За рекой, за речкой | страница 32
Нюра, когда сердилась на мои уговоры, хотела скрыть от людей ли, самой ли клюквы не только срок своего похода, но и самое желание идти в болото. Вчера вечером я ушел от нее ни с чем, а сегодня утром слышу стук в окно и Нюрин громкий голос:
— Вставай, лежебока! Спишь, а девки твои ворота обмазали. — И вполголоса добавила: — За клюквой пошли.
— Да у меня и ворот-то нет! — радостно кричу ей в ответ и быстрехонько одеваюсь.
— Ну, тогда дверь. Дверь-то есть. — Нюра стоит под окошком, солнечные блики вместе с улыбкой блуждают по ее загорелому сухонькому лицу. Она чувствует, что я взглядываю на нее сквозь занавеску, и улыбка решившегося на важный шаг и от того свободного от сомнений человека сменяется улыбкой виноватой, даже жалконькой, говорящей будто: вот, Витенька, и состарилась вдруг, морщин-то — батюшки светы.

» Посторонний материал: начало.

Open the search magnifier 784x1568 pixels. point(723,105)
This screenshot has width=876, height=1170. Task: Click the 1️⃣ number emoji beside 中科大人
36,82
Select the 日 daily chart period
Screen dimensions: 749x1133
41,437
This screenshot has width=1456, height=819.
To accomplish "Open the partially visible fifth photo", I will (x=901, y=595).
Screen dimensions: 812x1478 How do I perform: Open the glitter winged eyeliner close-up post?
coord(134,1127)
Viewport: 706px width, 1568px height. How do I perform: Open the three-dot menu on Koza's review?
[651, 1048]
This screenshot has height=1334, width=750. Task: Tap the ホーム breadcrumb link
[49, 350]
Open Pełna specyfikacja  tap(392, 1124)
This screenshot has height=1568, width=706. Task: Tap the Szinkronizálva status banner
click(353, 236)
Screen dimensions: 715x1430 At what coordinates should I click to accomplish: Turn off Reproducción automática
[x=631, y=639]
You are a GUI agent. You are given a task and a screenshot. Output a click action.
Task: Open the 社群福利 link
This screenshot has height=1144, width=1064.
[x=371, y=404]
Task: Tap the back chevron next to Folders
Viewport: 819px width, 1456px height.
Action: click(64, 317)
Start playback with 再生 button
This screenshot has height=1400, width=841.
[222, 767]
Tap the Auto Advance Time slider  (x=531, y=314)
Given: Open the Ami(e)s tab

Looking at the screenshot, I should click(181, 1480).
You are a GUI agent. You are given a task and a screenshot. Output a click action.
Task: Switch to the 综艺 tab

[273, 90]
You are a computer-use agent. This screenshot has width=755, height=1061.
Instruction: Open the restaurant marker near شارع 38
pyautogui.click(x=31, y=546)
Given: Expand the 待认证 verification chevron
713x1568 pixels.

Я вспоминаю это уже дорогой, соглашаюсь с последней Нюриной улыбкой, и другое воспоминание, далекое и потому, может, светлое всплывает во мне, колышется за невесомой сейчас занавесью времени, сладко понаивает в душе…
Был я мал, а Нюра молода, не замужем еще, и так же, как сейчас, вдвоем меряли мы версты до болота, бесшабашно, озорно, без суеверий, с котомками за плечами и с надеждами на клюквенный заработок. Нюре нужны были деньги на билет, чтобы уехать в город на учебу, мне — на пионерский галстук, непременно шелковый — так пообещали нам наши матери, каждому по силенкам и по мечте.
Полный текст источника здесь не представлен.